Author:  [ Trieu H. Trinh](https://thtrieu.github.io/), Thang Le, Phat Hoang, [Thang Luong](http://thangluong.com)

**MIT License**

Copyright (c) [2019] [Trieu H. Trinh](https://thtrieu.github.io/)

Permission is hereby granted, free of charge, to any person obtaining a copy
of this software and associated documentation files (the "Software"), to deal
in the Software without restriction, including without limitation the rights
to use, copy, modify, merge, publish, distribute, sublicense, and/or sell
copies of the Software, and to permit persons to whom the Software is
furnished to do so, subject to the following conditions:

The above copyright notice and this permission notice shall be included in all
copies or substantial portions of the Software.

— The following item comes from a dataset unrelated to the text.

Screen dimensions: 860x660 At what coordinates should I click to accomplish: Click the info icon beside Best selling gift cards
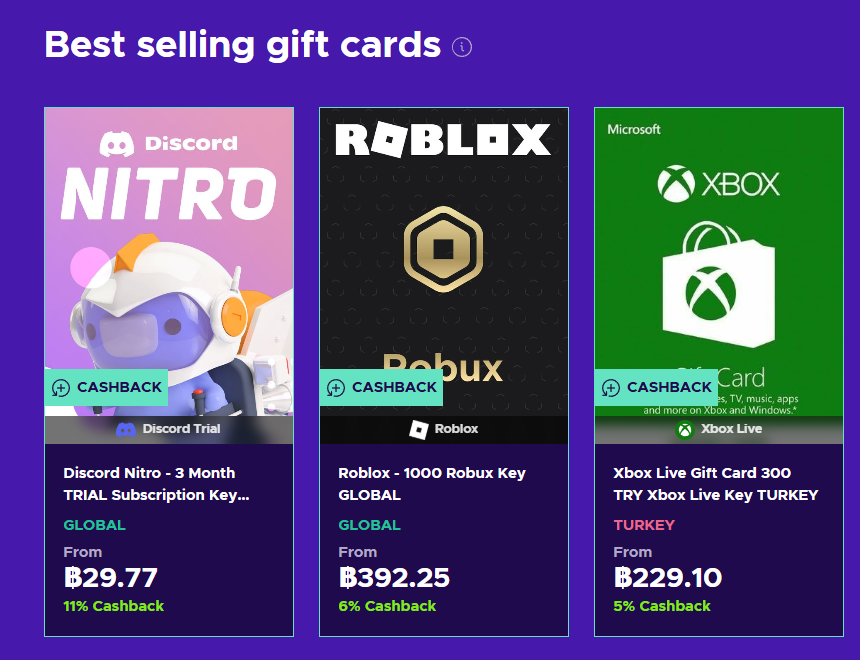coord(462,47)
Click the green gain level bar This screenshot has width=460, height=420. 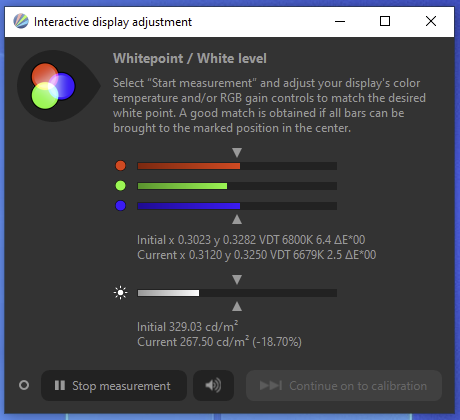click(x=237, y=186)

THE SOFTWARE IS PROVIDED "AS IS", WITHOUT WARRANTY OF ANY KIND, EXPRESS OR
IMPLIED, INCLUDING BUT NOT LIMITED TO THE WARRANTIES OF MERCHANTABILITY,
FITNESS FOR A PARTICULAR PURPOSE AND NONINFRINGEMENT. IN NO EVENT SHALL THE
AUTHORS OR COPYRIGHT HOLDERS BE LIABLE FOR ANY CLAIM, DAMAGES OR OTHER
LIABILITY, WHETHER IN AN ACTION OF CONTRACT, TORT OR OTHERWISE, ARISING FROM,
OUT OF OR IN CONNECTION WITH THE SOFTWARE OR THE USE OR OTHER DEALINGS IN THE
SOFTWARE.

## Introduction

Back translation is the process of translating a sentence in language A to language B and back to A. Due to randomess in the translation process, the output of this back-translation is a slight variation of the source sentence with the same semantic meaning. Back-translation is therefore a very useful technique for augmenting NLP datasets. To see such an example, checkout the [Colab here](https://colab.research.google.com/drive/1_I0KvFlHFyBcTRT3Bfx9BGLJcIHGJNrG) and also send love <3 and attention to our [Github repository](https://github.com/vietai/back_translate) for this project. 

In this Colab, we aim to minimally demonstrate examples of back-translation using our pretrained translation models. The process is simple: first we point to our pretrained models (Vietnamese to English and English to Vietnamese) on Google Cloud Storage, then we use them to interactively back-translate.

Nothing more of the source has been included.